Should price manage to rise past the 200-hour moving average and settle above it with some consistency, particularly during overlapping sessions when volume tends to be more reliable, then we could expect a short run towards the top of the current structure. There’s still the 0.8350 level waiting just above, which lines up with a precise Fibonacci retracement and coincides with the last high of any consequence from late March. It’s not a level that will melt without attention. Momentum traders will likely only engage after the range top has been broken and tested from the opposite side.
On the flip side, if we remain capped below these hourly averages, and especially if the pair starts turning lower during liquid hours—such as London-New York overlap—then the bias leans back towards the lower end of the holding zone. Traders often lose patience in these types of structures. Each failed breakout attempt adds weight to the eventual break in the other direction. We might not get fireworks, but the lower area near 0.8195 will come into play again, and a loss of that coordinate would bring old swing zones back into discussion.

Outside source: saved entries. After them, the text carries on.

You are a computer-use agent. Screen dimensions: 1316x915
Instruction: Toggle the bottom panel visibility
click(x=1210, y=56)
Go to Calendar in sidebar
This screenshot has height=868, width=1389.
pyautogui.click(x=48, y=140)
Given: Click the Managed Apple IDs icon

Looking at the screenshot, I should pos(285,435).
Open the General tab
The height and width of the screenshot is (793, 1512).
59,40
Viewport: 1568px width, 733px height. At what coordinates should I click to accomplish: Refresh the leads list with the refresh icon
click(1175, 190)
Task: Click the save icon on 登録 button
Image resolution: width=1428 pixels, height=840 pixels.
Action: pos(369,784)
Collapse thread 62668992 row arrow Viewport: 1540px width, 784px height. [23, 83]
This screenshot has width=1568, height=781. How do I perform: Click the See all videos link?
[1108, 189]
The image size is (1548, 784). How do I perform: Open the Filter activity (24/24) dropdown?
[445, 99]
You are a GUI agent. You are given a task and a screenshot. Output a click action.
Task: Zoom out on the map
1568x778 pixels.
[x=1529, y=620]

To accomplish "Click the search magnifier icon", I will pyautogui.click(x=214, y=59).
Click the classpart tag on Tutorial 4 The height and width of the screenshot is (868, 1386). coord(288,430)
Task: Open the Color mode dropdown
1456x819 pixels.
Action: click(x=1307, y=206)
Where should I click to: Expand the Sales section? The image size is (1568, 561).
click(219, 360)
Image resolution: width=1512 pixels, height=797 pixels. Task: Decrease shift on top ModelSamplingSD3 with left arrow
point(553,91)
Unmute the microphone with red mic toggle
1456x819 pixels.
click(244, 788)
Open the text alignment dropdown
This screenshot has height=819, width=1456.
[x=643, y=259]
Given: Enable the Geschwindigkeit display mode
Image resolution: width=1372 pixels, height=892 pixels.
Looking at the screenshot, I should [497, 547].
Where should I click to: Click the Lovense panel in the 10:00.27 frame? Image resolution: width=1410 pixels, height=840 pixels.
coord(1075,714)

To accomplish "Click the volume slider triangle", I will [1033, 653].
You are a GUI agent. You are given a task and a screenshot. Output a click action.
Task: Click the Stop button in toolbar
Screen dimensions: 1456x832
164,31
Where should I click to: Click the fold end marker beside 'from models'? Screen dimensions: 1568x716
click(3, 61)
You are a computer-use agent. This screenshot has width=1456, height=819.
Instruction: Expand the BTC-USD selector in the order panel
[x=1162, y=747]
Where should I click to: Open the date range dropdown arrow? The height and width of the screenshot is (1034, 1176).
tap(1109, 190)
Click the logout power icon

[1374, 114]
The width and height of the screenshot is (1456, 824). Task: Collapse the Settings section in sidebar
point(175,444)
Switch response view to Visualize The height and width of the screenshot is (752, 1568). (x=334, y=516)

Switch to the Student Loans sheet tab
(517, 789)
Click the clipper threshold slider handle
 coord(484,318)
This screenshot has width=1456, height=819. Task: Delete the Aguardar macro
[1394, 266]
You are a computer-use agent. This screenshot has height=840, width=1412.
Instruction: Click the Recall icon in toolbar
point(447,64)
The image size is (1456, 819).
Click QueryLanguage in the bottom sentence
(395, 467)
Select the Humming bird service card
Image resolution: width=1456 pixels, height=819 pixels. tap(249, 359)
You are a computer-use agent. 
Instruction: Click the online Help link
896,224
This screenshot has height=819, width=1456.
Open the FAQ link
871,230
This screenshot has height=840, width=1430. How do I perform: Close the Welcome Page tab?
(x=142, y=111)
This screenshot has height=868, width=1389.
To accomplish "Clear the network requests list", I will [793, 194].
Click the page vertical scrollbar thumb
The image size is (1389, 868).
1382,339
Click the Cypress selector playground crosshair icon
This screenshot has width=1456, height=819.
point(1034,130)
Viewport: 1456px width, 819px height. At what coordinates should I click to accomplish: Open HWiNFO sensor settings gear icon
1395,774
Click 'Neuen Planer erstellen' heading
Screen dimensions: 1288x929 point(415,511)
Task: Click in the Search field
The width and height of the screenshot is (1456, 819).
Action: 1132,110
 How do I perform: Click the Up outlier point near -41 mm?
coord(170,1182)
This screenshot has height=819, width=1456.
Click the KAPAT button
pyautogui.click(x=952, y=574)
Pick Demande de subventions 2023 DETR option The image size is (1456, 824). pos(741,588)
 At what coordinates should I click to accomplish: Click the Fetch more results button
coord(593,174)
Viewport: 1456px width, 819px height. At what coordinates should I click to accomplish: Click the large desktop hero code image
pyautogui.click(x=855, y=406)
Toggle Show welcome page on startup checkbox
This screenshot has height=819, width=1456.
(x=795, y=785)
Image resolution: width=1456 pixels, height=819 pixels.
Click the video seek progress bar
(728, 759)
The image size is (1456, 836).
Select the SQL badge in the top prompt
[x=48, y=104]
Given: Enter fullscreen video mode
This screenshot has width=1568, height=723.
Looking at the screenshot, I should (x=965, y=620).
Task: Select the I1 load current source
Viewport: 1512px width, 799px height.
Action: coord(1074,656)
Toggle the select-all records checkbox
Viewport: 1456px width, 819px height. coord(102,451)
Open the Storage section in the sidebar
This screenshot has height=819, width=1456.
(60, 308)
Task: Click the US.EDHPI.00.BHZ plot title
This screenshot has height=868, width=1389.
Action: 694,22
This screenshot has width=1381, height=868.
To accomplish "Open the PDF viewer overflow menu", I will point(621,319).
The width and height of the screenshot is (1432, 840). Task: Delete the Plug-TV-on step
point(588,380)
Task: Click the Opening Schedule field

Below 0.8195, attention will likely shift swiftly to the area between 0.8097 and 0.81288. That region proved important in January and earlier this quarter. These were turning points where chart patterns reversed, and while they might not hold forever, the sellers would be expected to take profit on initial contact.
Volume and reaction time around these zones will matter far more than any individual candlestick pattern over the next few sessions. We’ll be watching carefully to see if institutional flows build on either side. These ranges don’t last forever, and the longer price remains boxed in, the more forceful the break will be when it comes. Traders running leveraged positions would be wise to consider the implications of holding near boundary levels, rather than mid-range.